Atypical gradual progression in rapid-onset dystonia-parkinsonism with a rare ATP1A3 variant and the long-term effectiveness of botulinum toxin therapy

Background

Rapid-onset dystonia-parkinsonism (RDP) is a rare autosomal-dominant disorder caused by ATP1A3 variants. It is characterized by abrupt-onset asymmetrical dystonia, parkinsonism, and bulbar symptoms. Most cases present with sudden onset; however, atypical presentations with gradual onset have been rarely documented. In this report, we discuss the pathogenesis in a 28-year-old male patient with a rare ATP1A3 variant and atypical RDP manifestation.

Case report

A right-handed male patient developed handwriting difficulty and right-sided facial myoclonus at age 13, progressing to gradual dystonia predominantly affecting the right extremities. Neurological examinations at age 14 revealed right-sided dystonia, facial myoclonus, and bulbar symptoms without tremors or diurnal fluctuations. Brain MRI was normal, whereas single photon emission computed tomography (SPECT) showed hypoperfusion in the left basal ganglia associated with right-sided dystonia.
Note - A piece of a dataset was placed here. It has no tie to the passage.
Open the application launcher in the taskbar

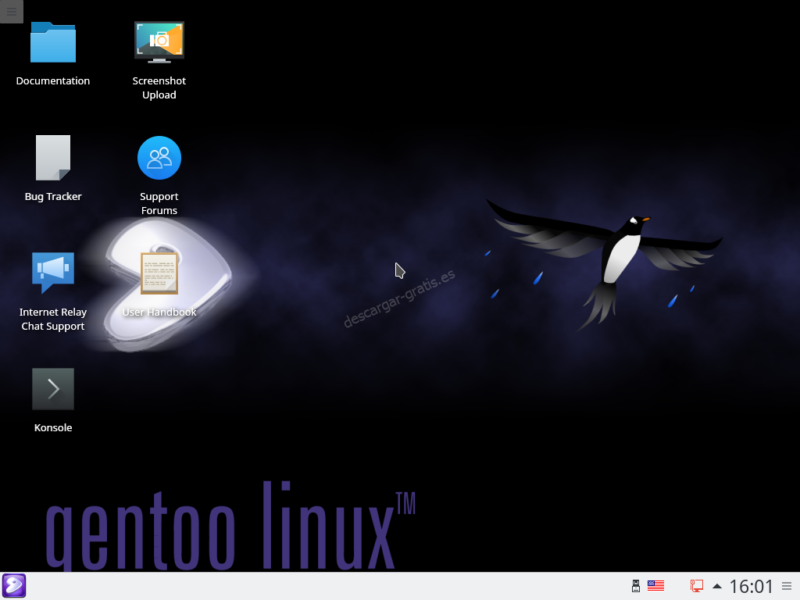coord(14,586)
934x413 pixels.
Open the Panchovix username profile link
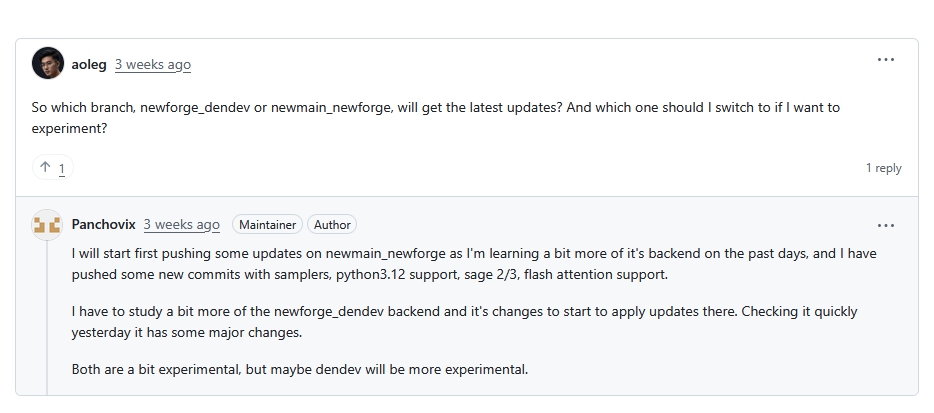(x=103, y=225)
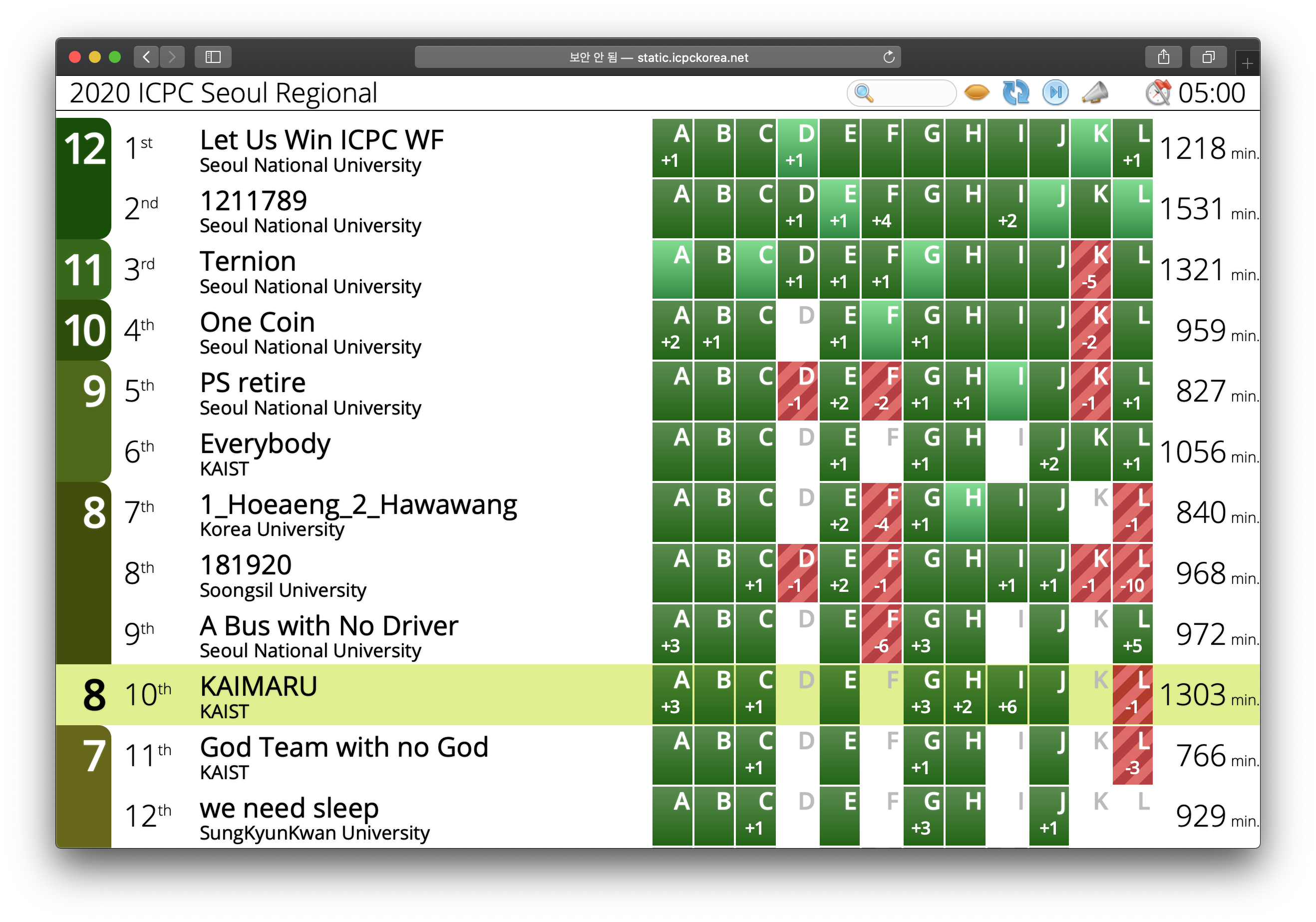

Transcranial magnetic stimulation (TMS) clarified that the silent period, mediated by the gamma-aminobutyric acid (GABA)-B system, was normal. Genetic analysis identified a rare ATP1A3 variant (NM_152296.5):c.2438C>T,p.(Ala813Val) and confirmed it as de novo. Although oral medications, including levodopa, were ineffective, botulinum toxin (BT) therapy stabilized his dystonic symptoms for 13 years.

Discussion

This case highlights an atypical RDP presentation with gradual onset and minimal parkinsonism. Considering the results of SPECT and TMS, and the ineffectiveness of levodopa, one of the responsible lesions in this patient may be in the striatal output pathway rather than the dopaminergic system. The long-term effectiveness of BT therapy underscores its potential in managing dystonia in RDP.